Adjust the parameters **T₀**, {**ωα**}, {**xαβ**}, and {**yαβγ**} using the **least squares method**. These parameters can be determined based on the list {**Eexp(n)**} (see the file `HFCO_exp.dat`), which contains the first **150 calculated vibrational levels** of the HFCO molecule.

##### 🔧Tasks:

- Fit Only ωα and xαβ and use a regular matrix inversion method to perform the least squares fit:

```python

numpy.linalg.inv

```

- Include yαβγ terms.
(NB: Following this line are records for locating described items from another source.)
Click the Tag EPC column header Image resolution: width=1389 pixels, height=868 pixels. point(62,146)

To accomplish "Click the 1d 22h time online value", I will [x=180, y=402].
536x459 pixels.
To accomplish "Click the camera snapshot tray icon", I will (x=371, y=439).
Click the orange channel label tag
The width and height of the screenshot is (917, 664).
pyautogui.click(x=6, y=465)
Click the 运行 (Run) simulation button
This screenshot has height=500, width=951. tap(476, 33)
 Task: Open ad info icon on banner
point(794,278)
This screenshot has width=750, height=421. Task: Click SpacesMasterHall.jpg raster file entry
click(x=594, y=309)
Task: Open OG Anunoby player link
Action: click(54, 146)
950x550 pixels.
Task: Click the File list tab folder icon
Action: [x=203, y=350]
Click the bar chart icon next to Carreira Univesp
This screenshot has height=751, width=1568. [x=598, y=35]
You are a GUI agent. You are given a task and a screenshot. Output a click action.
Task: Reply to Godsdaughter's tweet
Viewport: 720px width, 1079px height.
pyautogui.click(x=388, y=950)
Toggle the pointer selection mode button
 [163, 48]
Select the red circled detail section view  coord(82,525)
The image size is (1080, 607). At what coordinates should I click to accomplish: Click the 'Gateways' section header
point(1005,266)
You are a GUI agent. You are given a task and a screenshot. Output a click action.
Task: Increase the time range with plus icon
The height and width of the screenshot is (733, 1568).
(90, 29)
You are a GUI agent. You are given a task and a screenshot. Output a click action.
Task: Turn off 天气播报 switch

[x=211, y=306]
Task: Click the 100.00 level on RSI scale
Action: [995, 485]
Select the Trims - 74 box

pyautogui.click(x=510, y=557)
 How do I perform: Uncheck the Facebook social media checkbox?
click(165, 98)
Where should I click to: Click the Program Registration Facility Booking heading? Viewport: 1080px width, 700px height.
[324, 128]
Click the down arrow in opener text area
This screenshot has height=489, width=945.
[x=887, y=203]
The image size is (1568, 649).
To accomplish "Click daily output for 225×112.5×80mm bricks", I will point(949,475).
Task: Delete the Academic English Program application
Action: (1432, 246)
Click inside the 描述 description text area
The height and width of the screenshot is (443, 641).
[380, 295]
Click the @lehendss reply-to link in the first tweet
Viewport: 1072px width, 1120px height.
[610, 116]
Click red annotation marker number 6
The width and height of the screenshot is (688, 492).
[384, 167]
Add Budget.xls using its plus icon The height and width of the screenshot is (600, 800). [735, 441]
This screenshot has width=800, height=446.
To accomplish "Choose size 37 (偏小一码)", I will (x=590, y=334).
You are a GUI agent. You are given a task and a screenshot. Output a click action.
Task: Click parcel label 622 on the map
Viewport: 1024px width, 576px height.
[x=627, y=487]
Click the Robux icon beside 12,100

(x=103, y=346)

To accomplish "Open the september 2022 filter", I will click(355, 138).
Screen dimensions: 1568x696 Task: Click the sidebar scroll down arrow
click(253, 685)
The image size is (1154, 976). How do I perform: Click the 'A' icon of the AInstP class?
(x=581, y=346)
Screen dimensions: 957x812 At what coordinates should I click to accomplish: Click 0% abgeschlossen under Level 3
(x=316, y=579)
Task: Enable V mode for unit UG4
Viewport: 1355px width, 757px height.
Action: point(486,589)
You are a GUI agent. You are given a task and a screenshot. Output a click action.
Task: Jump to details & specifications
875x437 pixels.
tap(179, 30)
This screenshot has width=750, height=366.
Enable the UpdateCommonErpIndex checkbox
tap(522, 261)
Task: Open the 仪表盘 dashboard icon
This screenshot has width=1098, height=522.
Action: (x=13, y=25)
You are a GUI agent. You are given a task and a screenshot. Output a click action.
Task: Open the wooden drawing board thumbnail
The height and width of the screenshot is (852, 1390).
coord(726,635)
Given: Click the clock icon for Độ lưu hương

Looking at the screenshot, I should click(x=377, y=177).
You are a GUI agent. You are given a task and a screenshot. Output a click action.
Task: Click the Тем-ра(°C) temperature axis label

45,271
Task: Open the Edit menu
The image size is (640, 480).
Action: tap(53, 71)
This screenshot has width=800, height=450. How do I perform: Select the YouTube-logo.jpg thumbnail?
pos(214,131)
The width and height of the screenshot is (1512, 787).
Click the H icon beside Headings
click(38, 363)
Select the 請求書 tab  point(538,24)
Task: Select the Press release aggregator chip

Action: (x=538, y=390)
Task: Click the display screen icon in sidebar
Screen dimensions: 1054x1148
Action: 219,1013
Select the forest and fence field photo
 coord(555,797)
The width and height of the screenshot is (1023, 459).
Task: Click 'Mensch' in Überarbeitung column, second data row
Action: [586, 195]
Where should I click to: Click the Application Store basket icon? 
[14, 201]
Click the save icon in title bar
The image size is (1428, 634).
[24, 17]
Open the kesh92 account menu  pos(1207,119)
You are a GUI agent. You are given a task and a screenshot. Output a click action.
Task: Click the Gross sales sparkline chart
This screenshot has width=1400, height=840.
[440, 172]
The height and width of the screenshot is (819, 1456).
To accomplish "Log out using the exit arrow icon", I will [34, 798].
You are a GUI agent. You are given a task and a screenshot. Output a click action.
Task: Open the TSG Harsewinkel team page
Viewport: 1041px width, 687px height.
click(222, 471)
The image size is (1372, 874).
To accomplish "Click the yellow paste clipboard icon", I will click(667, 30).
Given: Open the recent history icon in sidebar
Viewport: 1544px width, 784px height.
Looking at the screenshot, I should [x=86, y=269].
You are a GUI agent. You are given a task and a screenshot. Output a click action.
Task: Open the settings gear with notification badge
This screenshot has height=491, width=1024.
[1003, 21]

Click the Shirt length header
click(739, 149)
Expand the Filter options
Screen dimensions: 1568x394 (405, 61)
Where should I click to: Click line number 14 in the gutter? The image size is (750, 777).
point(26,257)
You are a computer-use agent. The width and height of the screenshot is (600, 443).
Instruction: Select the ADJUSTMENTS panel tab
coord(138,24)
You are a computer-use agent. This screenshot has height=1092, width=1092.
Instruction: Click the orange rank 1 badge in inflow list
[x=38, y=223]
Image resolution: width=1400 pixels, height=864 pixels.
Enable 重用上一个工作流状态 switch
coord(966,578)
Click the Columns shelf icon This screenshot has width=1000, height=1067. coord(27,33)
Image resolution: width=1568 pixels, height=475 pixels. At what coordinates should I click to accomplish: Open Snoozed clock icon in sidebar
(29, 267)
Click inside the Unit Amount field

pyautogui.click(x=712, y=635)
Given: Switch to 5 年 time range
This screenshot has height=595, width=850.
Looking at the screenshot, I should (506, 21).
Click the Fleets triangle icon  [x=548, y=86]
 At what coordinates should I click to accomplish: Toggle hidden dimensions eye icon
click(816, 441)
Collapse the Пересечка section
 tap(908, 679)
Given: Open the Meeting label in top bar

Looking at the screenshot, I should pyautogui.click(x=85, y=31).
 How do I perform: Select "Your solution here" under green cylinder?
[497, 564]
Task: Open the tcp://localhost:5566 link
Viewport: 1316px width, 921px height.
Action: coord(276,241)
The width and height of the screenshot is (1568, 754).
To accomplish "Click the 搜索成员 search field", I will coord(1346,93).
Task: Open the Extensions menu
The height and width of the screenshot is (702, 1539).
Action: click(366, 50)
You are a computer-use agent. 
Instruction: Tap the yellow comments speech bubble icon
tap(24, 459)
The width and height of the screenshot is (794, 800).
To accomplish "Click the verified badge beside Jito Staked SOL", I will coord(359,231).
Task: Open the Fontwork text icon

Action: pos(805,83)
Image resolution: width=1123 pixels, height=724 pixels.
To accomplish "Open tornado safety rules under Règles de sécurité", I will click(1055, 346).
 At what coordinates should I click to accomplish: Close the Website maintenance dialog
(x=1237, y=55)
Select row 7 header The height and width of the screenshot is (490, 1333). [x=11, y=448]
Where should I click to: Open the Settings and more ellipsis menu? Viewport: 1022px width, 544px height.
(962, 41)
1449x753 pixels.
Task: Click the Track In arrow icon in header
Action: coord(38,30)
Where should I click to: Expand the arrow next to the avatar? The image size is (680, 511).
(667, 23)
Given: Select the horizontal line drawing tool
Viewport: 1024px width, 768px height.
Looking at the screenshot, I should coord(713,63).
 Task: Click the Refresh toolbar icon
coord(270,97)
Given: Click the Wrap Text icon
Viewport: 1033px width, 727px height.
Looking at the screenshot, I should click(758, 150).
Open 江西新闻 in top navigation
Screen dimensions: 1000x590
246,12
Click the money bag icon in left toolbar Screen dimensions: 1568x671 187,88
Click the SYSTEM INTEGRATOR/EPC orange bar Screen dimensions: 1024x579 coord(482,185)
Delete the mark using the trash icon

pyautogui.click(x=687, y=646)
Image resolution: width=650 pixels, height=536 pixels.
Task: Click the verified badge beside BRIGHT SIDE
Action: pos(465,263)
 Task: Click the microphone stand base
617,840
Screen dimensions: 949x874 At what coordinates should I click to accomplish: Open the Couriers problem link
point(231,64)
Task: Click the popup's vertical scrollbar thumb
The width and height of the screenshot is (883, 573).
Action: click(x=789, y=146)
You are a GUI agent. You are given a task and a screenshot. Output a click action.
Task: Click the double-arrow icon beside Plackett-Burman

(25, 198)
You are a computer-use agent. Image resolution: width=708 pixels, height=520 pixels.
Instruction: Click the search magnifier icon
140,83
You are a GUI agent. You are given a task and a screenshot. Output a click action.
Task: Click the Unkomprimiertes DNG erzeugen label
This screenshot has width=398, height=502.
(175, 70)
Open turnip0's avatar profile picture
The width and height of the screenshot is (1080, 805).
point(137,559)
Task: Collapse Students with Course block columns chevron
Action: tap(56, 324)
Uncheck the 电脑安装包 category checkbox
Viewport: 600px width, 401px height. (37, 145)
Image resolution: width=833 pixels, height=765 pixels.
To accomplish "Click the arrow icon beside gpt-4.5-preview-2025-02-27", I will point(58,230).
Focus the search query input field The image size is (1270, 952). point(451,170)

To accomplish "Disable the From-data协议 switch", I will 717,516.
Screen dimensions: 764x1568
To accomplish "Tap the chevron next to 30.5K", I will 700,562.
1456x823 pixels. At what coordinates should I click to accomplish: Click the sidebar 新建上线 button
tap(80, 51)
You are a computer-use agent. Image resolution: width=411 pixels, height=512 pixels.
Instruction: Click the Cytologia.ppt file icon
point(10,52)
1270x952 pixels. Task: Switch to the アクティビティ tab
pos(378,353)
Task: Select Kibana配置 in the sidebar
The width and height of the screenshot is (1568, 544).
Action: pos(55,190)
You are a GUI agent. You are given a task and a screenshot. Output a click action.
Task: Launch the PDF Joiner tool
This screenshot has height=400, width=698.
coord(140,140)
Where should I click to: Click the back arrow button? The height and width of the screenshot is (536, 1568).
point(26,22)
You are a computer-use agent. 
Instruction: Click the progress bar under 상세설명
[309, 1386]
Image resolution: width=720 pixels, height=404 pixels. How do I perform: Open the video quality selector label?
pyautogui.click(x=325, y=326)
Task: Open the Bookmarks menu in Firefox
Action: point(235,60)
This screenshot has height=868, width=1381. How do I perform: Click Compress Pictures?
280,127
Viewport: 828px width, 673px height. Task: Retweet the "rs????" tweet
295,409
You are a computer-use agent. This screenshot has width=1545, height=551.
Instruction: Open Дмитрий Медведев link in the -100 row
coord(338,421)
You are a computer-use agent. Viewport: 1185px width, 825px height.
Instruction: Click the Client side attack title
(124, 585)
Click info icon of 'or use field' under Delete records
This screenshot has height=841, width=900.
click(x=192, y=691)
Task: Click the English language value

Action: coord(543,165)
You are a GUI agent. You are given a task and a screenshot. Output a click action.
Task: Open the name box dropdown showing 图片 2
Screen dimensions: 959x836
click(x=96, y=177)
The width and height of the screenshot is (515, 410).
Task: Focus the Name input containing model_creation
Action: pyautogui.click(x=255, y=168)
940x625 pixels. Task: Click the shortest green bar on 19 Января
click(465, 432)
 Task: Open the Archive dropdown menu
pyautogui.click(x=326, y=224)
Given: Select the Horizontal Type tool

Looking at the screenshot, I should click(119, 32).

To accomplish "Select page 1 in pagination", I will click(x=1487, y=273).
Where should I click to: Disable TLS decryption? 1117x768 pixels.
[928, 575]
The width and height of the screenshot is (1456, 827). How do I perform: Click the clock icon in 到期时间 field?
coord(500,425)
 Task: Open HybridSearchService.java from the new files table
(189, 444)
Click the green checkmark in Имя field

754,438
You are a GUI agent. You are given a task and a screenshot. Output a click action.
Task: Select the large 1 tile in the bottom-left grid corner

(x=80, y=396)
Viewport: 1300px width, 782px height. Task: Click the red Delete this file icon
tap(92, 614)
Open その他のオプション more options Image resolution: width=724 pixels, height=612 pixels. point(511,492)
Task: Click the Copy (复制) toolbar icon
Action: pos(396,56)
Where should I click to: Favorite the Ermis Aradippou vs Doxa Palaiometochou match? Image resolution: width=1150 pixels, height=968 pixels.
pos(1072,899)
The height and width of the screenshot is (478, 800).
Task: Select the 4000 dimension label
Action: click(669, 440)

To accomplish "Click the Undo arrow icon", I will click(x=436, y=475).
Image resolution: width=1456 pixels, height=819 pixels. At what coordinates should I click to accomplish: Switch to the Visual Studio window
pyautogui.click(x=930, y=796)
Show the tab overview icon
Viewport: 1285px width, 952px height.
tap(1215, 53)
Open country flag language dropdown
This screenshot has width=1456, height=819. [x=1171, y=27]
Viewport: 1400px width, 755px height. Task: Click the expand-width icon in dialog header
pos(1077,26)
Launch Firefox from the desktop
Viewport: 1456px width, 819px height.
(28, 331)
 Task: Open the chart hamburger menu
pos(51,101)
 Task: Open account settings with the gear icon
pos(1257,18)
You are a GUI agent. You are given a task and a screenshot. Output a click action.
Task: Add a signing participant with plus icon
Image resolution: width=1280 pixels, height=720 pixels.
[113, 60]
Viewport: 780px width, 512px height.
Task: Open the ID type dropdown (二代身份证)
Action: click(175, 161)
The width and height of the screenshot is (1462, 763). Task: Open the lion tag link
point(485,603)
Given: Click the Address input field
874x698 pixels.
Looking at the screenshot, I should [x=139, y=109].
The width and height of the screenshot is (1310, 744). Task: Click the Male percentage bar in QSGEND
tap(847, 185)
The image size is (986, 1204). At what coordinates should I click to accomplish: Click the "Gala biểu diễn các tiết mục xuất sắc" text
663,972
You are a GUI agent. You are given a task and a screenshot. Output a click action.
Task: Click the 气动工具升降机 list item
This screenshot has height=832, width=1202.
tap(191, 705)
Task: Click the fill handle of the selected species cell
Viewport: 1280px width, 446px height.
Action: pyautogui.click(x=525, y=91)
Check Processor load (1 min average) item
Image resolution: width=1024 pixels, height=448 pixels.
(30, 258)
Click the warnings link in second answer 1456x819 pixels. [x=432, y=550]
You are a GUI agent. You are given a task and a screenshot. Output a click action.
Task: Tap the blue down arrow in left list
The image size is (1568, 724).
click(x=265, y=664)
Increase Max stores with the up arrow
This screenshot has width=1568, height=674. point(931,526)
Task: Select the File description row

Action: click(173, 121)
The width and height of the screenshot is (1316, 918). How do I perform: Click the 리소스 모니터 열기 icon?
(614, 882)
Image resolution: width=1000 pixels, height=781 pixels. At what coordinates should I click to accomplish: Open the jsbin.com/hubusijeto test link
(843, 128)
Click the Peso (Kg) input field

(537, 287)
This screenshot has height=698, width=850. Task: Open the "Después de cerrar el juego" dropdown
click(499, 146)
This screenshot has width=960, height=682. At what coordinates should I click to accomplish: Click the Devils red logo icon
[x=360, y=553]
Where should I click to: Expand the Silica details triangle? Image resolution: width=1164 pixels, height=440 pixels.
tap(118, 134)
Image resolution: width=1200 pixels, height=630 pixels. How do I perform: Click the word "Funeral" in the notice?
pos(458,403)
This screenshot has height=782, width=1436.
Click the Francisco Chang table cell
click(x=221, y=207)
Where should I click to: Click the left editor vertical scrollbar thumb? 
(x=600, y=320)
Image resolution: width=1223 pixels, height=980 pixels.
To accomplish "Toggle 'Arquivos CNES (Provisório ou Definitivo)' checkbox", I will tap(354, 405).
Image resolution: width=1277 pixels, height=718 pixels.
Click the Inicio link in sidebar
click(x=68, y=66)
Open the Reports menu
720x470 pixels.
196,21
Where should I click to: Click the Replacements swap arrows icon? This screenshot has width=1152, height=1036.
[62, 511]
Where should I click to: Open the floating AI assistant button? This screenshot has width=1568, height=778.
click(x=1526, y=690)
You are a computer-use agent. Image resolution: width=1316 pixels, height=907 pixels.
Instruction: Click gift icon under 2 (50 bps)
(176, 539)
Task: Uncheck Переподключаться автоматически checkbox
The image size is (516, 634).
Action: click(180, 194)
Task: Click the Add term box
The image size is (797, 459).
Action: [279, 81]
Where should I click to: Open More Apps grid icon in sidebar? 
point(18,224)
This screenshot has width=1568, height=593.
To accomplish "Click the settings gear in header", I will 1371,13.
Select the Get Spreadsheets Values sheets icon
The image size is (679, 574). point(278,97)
Some of these parameters cannot be determined.

if the state **(n₁ = 1, n₂ = 1, n₃ = 1, n₄ = n₅ = n₆ = 0)** does not appear in the list, then **y₁₂₃** cannot be fitted.

- Test with **Singular Value Decomposition**:

```python

numpy.linalg.svd

```

##### Print:

- The fitted parameters

- The residuals $E_{\text{exp}}(n) - E_{\text{sp}}(n)$ for all levels

---

### License

The package is licensed under the MIT License.